What this task involves » Put the lines of the records below, from the line with "You are a computer-use agent. The" up to and including the line with "Open the Newest", into a numbered list, leaving out blank lines.

Given information »
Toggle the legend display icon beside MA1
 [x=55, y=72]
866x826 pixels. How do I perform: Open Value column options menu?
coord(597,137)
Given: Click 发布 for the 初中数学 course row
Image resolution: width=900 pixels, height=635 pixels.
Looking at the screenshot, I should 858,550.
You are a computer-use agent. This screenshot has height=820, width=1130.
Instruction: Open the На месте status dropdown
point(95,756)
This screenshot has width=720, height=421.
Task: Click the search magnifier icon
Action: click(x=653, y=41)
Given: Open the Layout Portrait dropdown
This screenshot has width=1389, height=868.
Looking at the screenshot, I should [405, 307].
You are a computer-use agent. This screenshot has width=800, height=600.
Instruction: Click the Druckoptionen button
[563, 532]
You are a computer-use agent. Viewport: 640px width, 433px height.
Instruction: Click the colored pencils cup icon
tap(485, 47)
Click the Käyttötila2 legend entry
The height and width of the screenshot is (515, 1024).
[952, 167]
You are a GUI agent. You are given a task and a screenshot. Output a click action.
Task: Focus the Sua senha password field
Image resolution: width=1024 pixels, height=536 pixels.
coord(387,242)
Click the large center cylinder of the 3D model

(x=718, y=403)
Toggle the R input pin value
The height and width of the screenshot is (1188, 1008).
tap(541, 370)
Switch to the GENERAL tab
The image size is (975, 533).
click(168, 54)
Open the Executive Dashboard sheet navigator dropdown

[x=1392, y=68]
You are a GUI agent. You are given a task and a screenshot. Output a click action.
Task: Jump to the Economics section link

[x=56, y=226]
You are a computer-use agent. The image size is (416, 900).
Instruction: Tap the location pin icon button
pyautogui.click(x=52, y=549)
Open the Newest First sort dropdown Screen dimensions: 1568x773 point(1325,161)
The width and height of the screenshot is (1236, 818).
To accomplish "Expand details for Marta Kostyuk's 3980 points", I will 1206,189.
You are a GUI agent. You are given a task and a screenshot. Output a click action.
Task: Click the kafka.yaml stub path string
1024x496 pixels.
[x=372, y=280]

Output of the exercise »
1. You are a computer-use agent. The image size is (416, 900).
2. Instruction: Tap the location pin icon button
3. pyautogui.click(x=52, y=549)
4. Open the Newest First sort dropdown Screen dimensions: 1568x773 point(1325,161)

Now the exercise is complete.